For a developer starting out, the goal is not to learn every Azure service at once. The useful first milestone is simpler: create a clean subscription setup, deploy a small application, observe how it behaves, protect secrets properly, and understand how the same workflow can later become repeatable through CI/CD and infrastructure as code.

Start with a small but realistic Azure setup

A beginner Azure environment should be easy to create and easy to remove. That means working inside a dedicated resource group, choosing one region, applying tags, and avoiding shared production subscriptions while experimenting. A resource group gives the developer a clear boundary: everything for the first app sits together, and the whole sandbox can be deleted when the exercise is finished.

The Azure portal is useful for exploration, but the command line is better for repeatable learning. Azure CLI helps developers understand which resources are being created and makes it easier to repeat the same deployment later from a script, GitHub Actions workflow, or Azure DevOps pipeline. Before creating anything chargeable, a developer should also set a budget or spending alert in Cost Management, especially when using trials or sandbox subscriptions.

az login
az account show
az group create --name rg-azure-dev-start --location westeurope

The region in the example is only a placeholder. In practice, teams usually choose a region close to their users, aligned with data residency needs, and compatible with the services they plan to use. Developers should also check availability before adopting a service in a particular region, because not every Azure feature is available everywhere.

Choose the right compute service for the first project

Azure offers several compute options, and beginners often lose time by starting too low-level or too complex. Virtual machines are familiar to on-premises teams, but they require patching, operating system management, and more operational responsibility than most first cloud-native web apps need. For a first development project, a managed platform normally gives a clearer path.

  • Azure App Service fits conventional web applications and APIs when the developer wants managed hosting, simple scaling, deployment slots, and built-in integration with monitoring.
  • Azure Functions fits event-driven work such as processing queue messages, reacting to storage events, or running scheduled jobs without managing a continuously running web server.
  • Azure Container Apps fits containerised applications when the team wants to package code in containers but does not want to operate a Kubernetes cluster.
  • Azure Kubernetes Service fits teams that already need Kubernetes orchestration and have the skills to manage cluster concepts, networking, scaling, and operational controls.

● SOURCE EXCERPT
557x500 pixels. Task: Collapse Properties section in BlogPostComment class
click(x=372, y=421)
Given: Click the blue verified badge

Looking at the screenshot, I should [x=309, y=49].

● YOUR TASK
Write the next part of the text on getting started with Azure as a developer, picking up after its last bullet, the one on Azure Kubernetes Service.

● OUTPUT OF THE TASK
For many beginners, App Service is the simplest starting point for a web app or API. Container Apps is often a better next step than Azure Kubernetes Service when containers are needed but the application does not justify cluster operations. AKS is powerful, but using it too early can turn a development exercise into an infrastructure exercise.

Deploy a simple web app with Azure CLI

A first deployment should be small enough to finish in one sitting, but real enough to teach the deployment model. The developer can use a simple application from the Microsoft Azure Samples organisation on GitHub, such as a basic App Service web app sample, or deploy a small existing project. The important lesson is the flow: create the hosting plan, create the app, deploy code, then inspect logs and metrics.

az appservice plan create \
  --name plan-azure-dev-start \
  --resource-group rg-azure-dev-start \
  --sku F1

az webapp create \
  --name my-first-azure-webapp-unique \
  --resource-group rg-azure-dev-start \
  --plan plan-azure-dev-start \
  --runtime "NODE:20-lts"

az webapp up \
  --name my-first-azure-webapp-unique \
  --resource-group rg-azure-dev-start

The app name must be globally unique, so a real deployment should use a project-specific name. Developers should also verify the runtime against Microsoft Learn before running commands, because supported runtime labels change over time. If the project uses .NET, Python, Java, or another stack, the same pattern applies with the appropriate runtime and deployment method.

Azure Developer CLI, commonly called azd, can accelerate this step once the basic concepts are understood. It can scaffold, provision, and deploy full-stack Azure applications from templates, which is useful when a project includes an app, database, identity configuration, and monitoring. It should not replace understanding the resources, but it can reduce repetitive setup after the developer knows what is being created.

Add monitoring before the app becomes important

Monitoring should be part of the first deployment, not a cleanup task after something breaks. Azure Monitor and Application Insights help developers see requests, failures, response times, dependencies, and logs. This makes troubleshooting more concrete: instead of guessing whether a deployment failed, a configuration value is wrong, or an external dependency is slow, the developer can inspect telemetry.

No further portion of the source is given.